(Beginning of EXERCISE DATA)

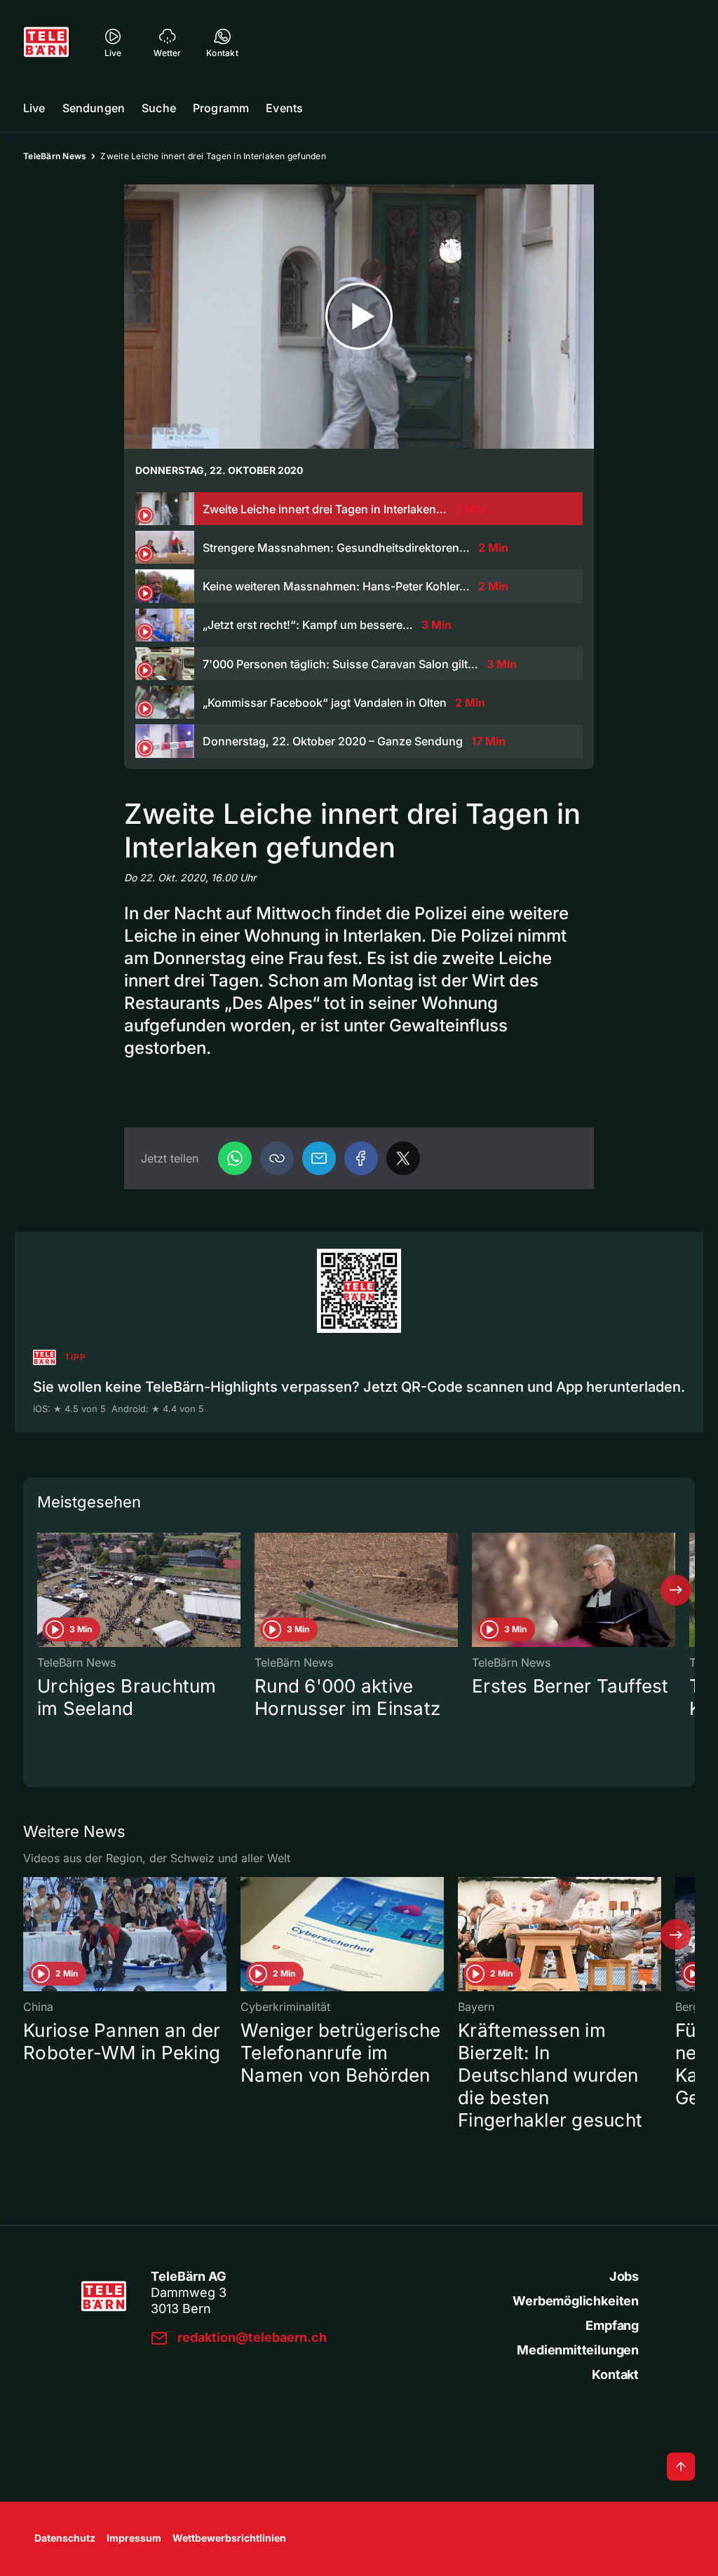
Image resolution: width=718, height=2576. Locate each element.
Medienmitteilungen (578, 2350)
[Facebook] (361, 1158)
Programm (221, 108)
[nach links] (42, 1590)
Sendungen (93, 108)
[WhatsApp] (235, 1158)
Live (34, 108)
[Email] (319, 1158)
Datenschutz (64, 2538)
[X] (403, 1158)
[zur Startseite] (46, 42)
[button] (277, 1158)
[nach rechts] (676, 1590)
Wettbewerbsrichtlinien (229, 2538)
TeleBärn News (54, 156)
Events (284, 108)
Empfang (612, 2325)
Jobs (624, 2276)
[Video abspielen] (359, 316)
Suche (159, 108)
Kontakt (615, 2374)
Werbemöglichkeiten (576, 2300)
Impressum (134, 2538)
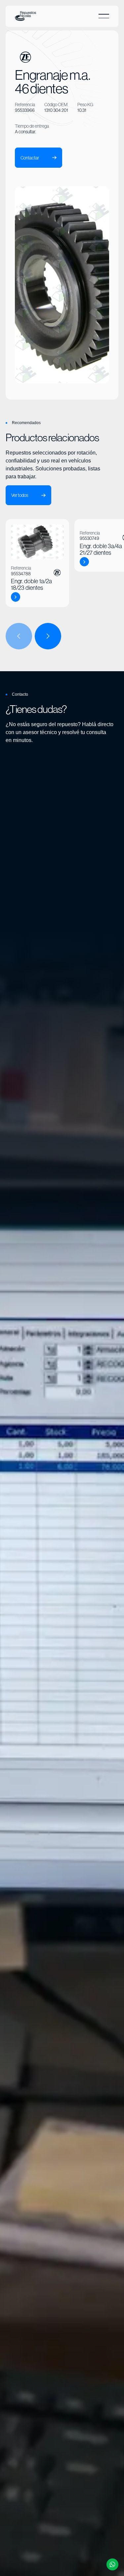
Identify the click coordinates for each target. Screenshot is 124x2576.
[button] (104, 16)
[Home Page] (25, 16)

(End of EXERCISE DATA)

The copy must reproduce every entry exactly while excluding all pictures.

- EXERCISE ANSWER
Image resolution: width=718, height=2576. Locate each element.
Medienmitteilungen (578, 2350)
[Facebook] (361, 1158)
Programm (221, 108)
[nach links] (42, 1590)
Sendungen (93, 108)
[WhatsApp] (235, 1158)
Live (34, 108)
[Email] (319, 1158)
Datenschutz (64, 2538)
[X] (403, 1158)
[zur Startseite] (46, 42)
[button] (277, 1158)
[nach rechts] (676, 1590)
Wettbewerbsrichtlinien (229, 2538)
TeleBärn News (54, 156)
Events (284, 108)
Empfang (612, 2325)
Jobs (624, 2276)
[Video abspielen] (359, 316)
Suche (159, 108)
Kontakt (615, 2374)
Werbemöglichkeiten (576, 2300)
Impressum (134, 2538)
Identify the click coordinates for each target. Screenshot is 124x2576.
[button] (104, 16)
[Home Page] (25, 16)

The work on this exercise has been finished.